With growing interest in the capacity of the blockchain to support more secure transactions and decentralized applications (from finance to Web3 games), blockchain platforms have moved from a fringe interest to a mainstream phenomenon. And amid both signs of a faltering dollar and rising Bitcoin, Ethereum, and XRP price, more investors are transferring portions of their wealth from fiat currency to cryptocurrency.
Investors’ hurry to hedge against a weakening dollar isn’t the only thing behind the recent upswings in value, especially for XRP. While many traders take a buy-and-hold (HODL) strategy with Bitcoin and other large cryptocurrencies, XRP’s appeal works a little differently. XRP is a utility token, designed specifically to facilitate more secure, inexpensive money transfers across international borders.
The Vision Behind XRP
When the Ripple blockchain began issuing the XRP coin in 2012, the vision was to offer a new kind of cryptocurrency. While Bitcoin is intended as an alternative to fiat currencies, utility tokens are designed for specific uses. In the case of XRP, it is used to help financial institutions and entrepreneurs issue cross-border payments at a lower cost than conventional transfers.
As the global economy becomes more interconnected and the demand for international money transfers grows, investors and banks alike are drawn to the appeal of a cheaper, more secure, and faster way to move funds. A growing number of banks are using XRP as a bridge currency to add liquidity.
XRP vs. Ethereum
The public usually thinks of Ethereum in connection with utility tokens because when it comes to decentralized finance, Ethereum dominates in the blockchain ecosystem. However, XRP actually predates Ethereum by three years. Ripple’s purpose is much more specialized than Ethereum’s, and because of Ripple’s success in fulfilling that purpose, XRP has reached a market capitalization almost as large as Ethereum’s. For those interested specifically in cross-border payments, XRP is faster and less expensive than other large platforms.
This is due to Ripple’s unique approach to validating transactions. Bitcoin and Ethereum’s models for consensus validation require a lot of computing power. Bitcoin validates its transactions using computational puzzles (a Proof-of-Work model), while Ethereum rewards investors who “stake” some of their currency, allowing them to earn a percentage on their stake in return for validating transactions (Proof-of-Stake). Ripple, however, uses its homegrown Ripple Protocol Consensus Algorithm (RPCA), validating XRP transactions by polling trusted users. Trusted nodes on the blockchain vote on the validity of payments, which means that Ripple can validate transactions while expending very little computing power.

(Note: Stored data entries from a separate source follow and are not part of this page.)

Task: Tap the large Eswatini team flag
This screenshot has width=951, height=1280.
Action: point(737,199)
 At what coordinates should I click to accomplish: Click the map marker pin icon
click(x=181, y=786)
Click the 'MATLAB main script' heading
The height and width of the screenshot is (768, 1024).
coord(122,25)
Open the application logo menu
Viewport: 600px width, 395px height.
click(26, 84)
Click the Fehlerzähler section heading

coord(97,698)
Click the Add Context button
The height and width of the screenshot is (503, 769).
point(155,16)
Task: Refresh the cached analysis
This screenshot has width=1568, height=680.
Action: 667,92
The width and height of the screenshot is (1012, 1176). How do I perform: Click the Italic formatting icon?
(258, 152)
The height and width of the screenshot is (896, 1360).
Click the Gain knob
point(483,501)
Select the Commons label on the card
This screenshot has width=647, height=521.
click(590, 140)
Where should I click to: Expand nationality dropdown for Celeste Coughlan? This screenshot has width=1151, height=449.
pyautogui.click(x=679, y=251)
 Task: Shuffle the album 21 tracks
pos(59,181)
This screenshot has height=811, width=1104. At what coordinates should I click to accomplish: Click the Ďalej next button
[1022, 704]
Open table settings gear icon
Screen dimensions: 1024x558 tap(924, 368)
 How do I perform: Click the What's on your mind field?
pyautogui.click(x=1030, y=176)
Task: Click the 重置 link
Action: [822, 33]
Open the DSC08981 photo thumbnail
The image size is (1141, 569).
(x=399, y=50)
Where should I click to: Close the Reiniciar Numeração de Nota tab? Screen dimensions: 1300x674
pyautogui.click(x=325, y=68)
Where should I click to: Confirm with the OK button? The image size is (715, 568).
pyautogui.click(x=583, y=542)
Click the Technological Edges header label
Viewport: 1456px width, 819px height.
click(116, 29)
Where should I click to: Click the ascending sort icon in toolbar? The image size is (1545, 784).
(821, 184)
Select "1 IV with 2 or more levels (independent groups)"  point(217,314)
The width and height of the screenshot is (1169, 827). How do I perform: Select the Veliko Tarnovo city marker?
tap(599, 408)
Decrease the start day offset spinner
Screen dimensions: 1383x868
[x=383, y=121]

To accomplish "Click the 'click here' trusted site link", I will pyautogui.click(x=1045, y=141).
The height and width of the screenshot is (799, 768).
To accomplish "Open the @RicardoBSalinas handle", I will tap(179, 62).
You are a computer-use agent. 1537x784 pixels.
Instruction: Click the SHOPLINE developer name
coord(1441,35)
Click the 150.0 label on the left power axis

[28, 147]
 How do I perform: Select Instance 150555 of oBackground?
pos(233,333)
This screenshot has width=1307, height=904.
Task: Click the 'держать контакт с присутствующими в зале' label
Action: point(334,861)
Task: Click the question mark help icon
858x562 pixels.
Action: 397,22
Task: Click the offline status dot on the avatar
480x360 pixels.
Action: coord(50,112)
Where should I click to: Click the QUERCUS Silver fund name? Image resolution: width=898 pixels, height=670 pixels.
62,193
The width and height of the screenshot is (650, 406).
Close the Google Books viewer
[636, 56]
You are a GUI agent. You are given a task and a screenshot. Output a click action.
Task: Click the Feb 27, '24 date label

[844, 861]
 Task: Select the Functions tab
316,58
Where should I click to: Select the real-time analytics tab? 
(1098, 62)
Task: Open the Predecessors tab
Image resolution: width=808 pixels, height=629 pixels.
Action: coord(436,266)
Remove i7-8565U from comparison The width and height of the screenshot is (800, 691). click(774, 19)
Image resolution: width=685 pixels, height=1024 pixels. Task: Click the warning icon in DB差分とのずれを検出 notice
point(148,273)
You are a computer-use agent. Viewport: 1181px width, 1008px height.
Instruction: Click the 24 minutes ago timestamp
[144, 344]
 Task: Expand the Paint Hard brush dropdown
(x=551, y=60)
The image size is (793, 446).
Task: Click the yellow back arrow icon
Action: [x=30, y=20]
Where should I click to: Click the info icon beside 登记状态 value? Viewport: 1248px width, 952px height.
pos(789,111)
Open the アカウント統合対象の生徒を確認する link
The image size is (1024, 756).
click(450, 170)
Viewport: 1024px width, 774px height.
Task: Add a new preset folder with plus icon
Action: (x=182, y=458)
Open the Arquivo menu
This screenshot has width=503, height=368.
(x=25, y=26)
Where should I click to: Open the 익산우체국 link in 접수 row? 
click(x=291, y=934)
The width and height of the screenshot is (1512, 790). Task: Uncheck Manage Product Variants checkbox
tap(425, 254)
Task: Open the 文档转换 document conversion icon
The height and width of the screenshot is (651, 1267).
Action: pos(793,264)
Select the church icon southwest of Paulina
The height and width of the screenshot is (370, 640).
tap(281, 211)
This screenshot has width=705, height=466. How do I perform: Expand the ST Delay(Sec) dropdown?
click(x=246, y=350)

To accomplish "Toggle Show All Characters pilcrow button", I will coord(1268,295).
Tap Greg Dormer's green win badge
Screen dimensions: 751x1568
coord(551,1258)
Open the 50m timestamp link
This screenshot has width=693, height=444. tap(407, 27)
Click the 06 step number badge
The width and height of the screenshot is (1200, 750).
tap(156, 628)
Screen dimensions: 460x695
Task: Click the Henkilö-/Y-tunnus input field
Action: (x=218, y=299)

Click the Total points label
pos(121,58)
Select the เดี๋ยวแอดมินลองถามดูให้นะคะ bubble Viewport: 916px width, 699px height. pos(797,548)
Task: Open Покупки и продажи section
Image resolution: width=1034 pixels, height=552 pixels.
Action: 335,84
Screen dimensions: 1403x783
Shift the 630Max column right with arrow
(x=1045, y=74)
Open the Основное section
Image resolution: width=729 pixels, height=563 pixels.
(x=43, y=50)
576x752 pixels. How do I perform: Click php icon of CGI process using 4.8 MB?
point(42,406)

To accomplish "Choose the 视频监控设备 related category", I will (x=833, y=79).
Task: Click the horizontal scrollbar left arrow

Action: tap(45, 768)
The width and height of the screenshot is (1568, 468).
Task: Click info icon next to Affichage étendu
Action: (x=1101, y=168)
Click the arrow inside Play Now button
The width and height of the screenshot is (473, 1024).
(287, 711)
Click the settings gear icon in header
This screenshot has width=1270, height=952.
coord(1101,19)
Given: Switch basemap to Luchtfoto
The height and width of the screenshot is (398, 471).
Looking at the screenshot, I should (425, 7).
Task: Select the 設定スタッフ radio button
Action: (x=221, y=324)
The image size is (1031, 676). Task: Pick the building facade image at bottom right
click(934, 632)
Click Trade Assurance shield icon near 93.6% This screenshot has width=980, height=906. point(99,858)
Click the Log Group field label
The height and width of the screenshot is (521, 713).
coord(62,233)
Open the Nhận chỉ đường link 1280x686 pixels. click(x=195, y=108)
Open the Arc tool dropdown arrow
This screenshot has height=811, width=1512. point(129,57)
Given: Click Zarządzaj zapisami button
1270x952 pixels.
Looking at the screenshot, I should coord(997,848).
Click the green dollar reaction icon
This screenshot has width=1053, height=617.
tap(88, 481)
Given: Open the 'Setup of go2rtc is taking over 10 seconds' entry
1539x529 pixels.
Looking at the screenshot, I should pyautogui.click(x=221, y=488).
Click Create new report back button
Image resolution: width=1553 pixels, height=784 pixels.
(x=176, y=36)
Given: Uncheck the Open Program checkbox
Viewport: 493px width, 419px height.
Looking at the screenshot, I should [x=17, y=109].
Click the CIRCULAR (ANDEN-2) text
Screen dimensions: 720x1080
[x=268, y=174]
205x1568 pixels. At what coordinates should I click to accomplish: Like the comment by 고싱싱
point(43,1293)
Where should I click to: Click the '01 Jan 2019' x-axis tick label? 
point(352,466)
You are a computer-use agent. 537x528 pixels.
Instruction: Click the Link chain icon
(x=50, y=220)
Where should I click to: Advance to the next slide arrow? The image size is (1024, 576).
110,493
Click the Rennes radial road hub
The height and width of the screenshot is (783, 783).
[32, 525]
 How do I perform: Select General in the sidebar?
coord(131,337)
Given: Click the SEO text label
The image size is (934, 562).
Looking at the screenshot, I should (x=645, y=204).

This makes it possible to process transactions in XRP quickly and with lower fees. While Ethereum, for example, takes 15 seconds on average to process a transaction, XRP requires only 3-5 seconds. And while processing a transaction in ETH costs, on average, half a cent, XRP’s average transaction fee is a mere $0.0002.
Bullish About the Future?
All this has led to a lot of hype for XRP. But what does the future look like for this coin? While predicting the future growth of a cryptocurrency is an uncertain science, three tailwinds currently drive XRP’s growth and bring in large investors despite the day-to-day volatility in XRP price.
First, Ripple is perceived as having gained more legitimacy in the aftermath of a successful court ruling; in August of last year, a legal win in SEC vs. Ripple helped clarify the regulatory status of the XRP token.
Second, in early April, Ripple announced the acquisition of a prime broker for $1.25 billion. This has signaled to large financial institutions that the platform is prepared to support high-volume transactions, increasing XRP’s credibility.
Third, many crypto investors anticipate that XRP may soon be approved to issue exchange-traded funds (ETFs), following the recent approval for Bitcoin and Ethereum ETFs. XRP is currently the third-largest cryptocurrency in the world in terms of market capitalization, surpassing Tether (USDT) and following Bitcoin and Ethereum. Its market cap is currently over $137 billion.
Why XRP’s Future Looks Brighter Than Ever
These factors have stoked bullish sentiment and have encouraged more investment from large institutions. While the regulatory environment is rarely predictable, XRP’s ability to enable fast, low-cost cross-border payments continues to attract attention. As the crypto market moves into the summer, investors will want to watch the fluctuations in XRP price for signs of shifting sentiment toward this unique cryptocurrency.